Elixir-native host infrastructure declarations, planning, and runtime control.

HostKit is intended to be used from a normal Mix project with .exs infrastructure files. The DSL compiles to plain inspectable structs; Mix tasks are wrappers around the runtime API.

Design

  • Core owns systemd/systemdkit persistent units.
  • Core owns unitctl transient runtime primitives.
  • Integrations such as Caddy, Forgejo, object storage, and monitoring are providers.
  • DSL evaluation never applies changes to a host.
  • Planning and rendering are available as runtime APIs.

Example

use HostKit.DSL

project :toys do
  roots source: "/opt/toys/src",
        data: "/srv/toys",
        state: "/var/lib/toys",
        config: "/etc/toys"

  prefixes user: "toys-", unit: "toys-"

  host :elixir_toys do
    hostname "elixir.toys"
    user "dannote"
    sudo true
  end

  service :exograph do
    account "toys-exograph", system: true, home: "/var/lib/toys/exograph/home"
    directory "/srv/toys/exograph", owner: "toys-exograph", group: "toys-exograph", mode: 0o755

    daemon "toys-exograph.service" do
      description "Exograph search"
      after_target :network_online
      wants :network_online
      service_user "toys-exograph"
      working_directory "/opt/toys/src/exograph"
      exec_start ["/usr/local/bin/mix", "exograph.index.hex", "--web", "--port", "4200"]
      restart :on_failure
      restart_sec 10
      hardening :web_service
      read_write_paths ["/srv/toys/exograph", "/var/lib/toys/exograph"]
      wanted_by :multi_user
    end
  end
end

Plans and down plans

Rollback is represented as another HostKit plan.
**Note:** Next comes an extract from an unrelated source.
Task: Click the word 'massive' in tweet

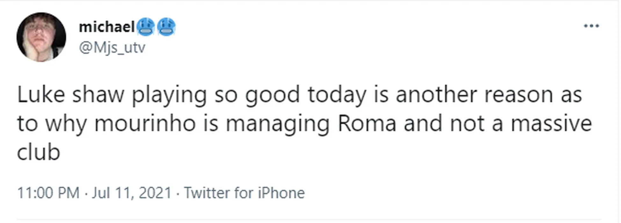Action: pyautogui.click(x=551, y=124)
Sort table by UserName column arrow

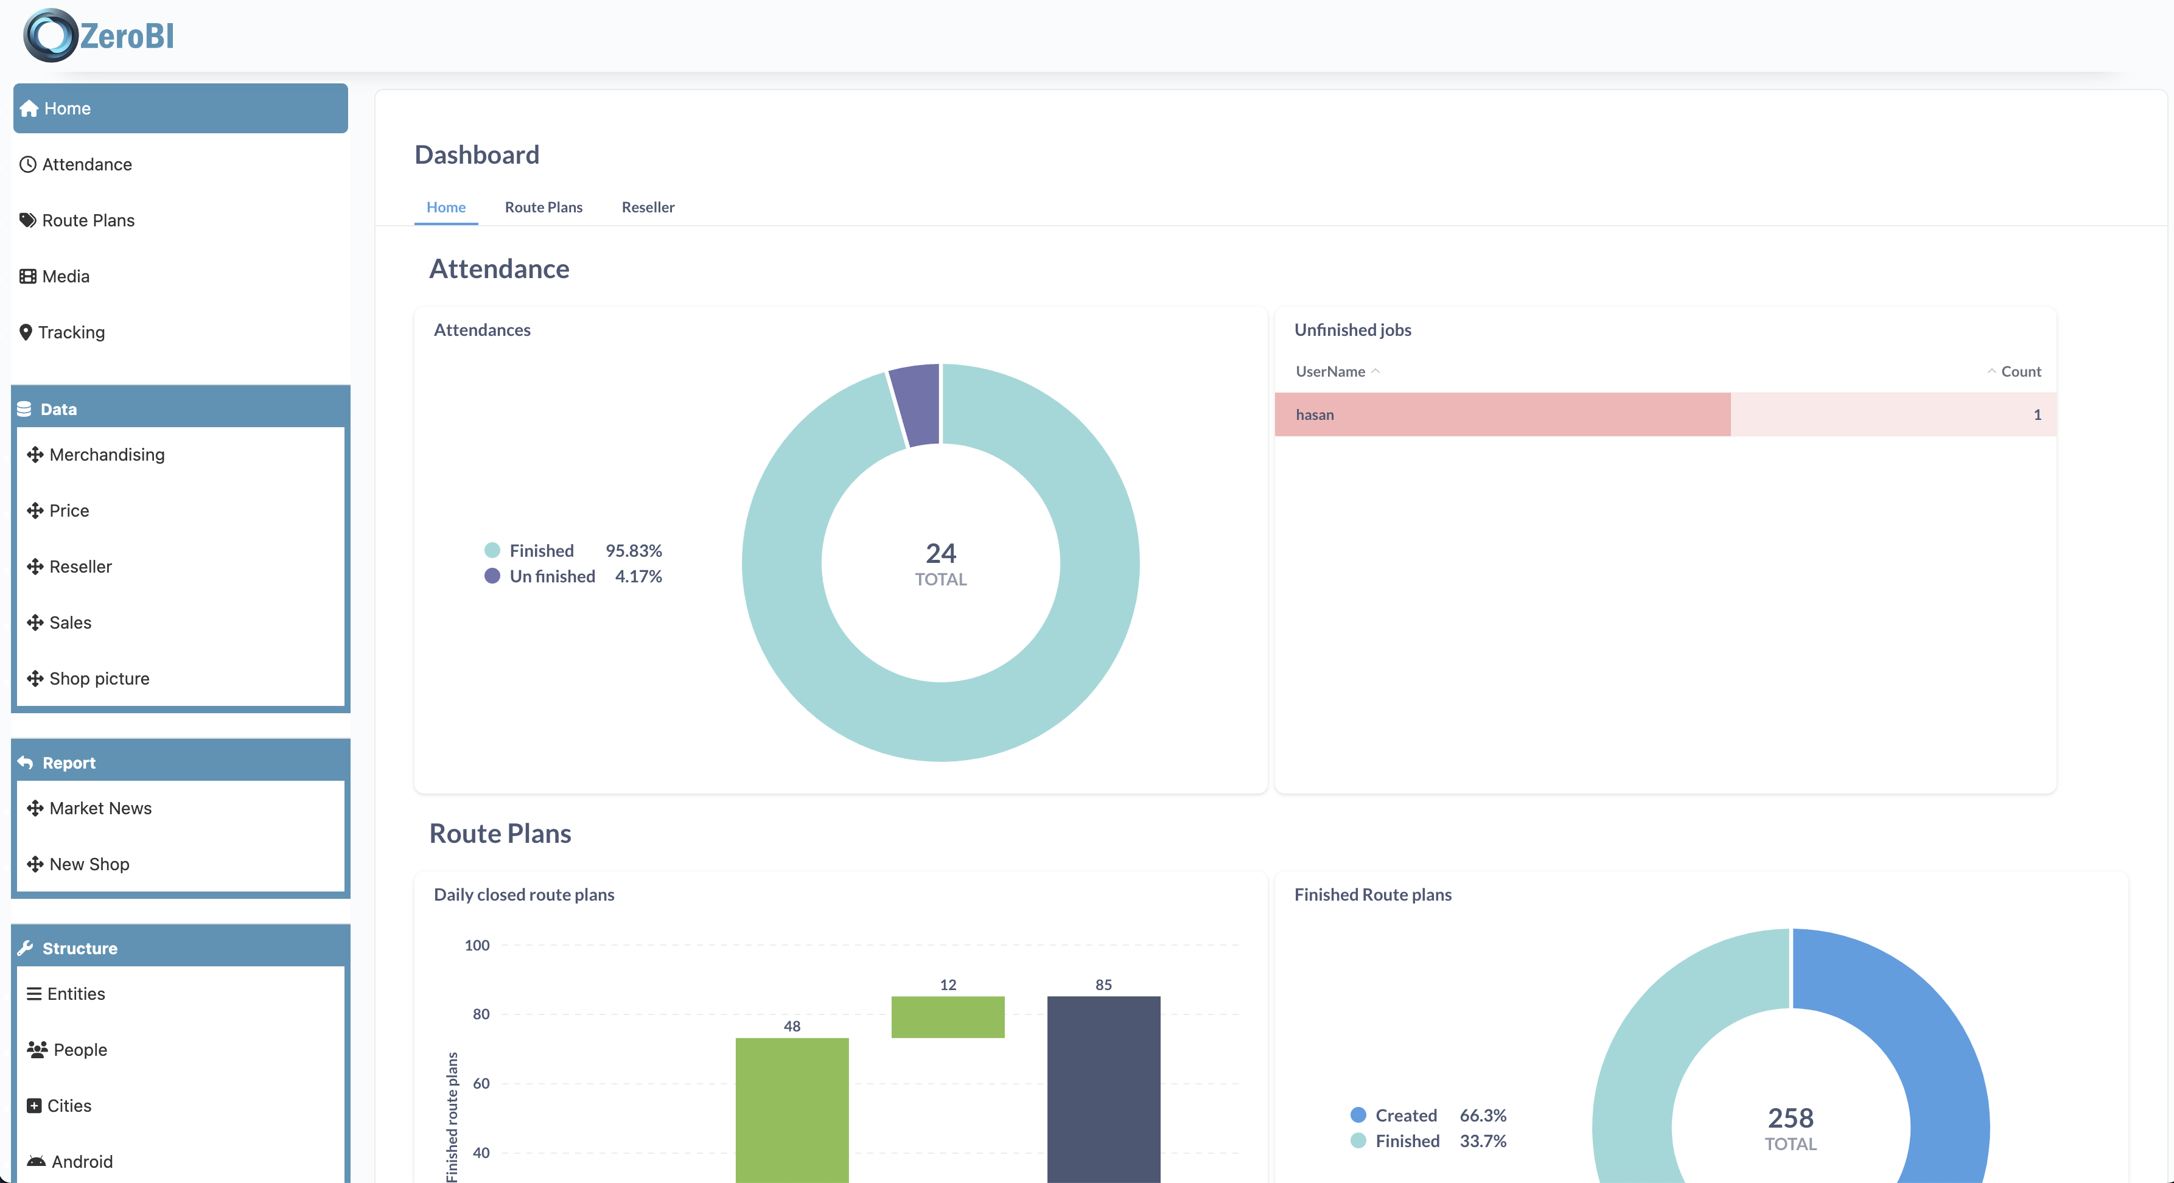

A plan change already carries before and after state, so HostKit can derive a down plan from the exact plan that was applied:

{:ok, plan} = HostKit.plan(project, target: prod)
{:ok, down_plan} = HostKit.down(plan)

HostKit.format_plan(down_plan)
HostKit.apply(down_plan, confirm: true)

Partial rollback uses the same plan model:

{:ok, down_plan} =
  HostKit.down(plan, only: [{:file, "/etc/gatehouse/config.exs"}])

Command-like operations need semantic down steps because HostKit cannot infer the opposite of an arbitrary command:

command :migrate,
  exec: {"bin/app", ["eval", "App.Release.migrate()"]},
  phase: :before_start,
  down: {"bin/app", ["eval", "App.Release.rollback()"]}

command :warm_cache,
  exec: {"bin/app", ["eval", "App.Cache.warm()"]},
  down: :noop

The down command is emitted as an ordinary command change in the down plan. down: :irreversible records an explicit warning and omits the command from the down plan.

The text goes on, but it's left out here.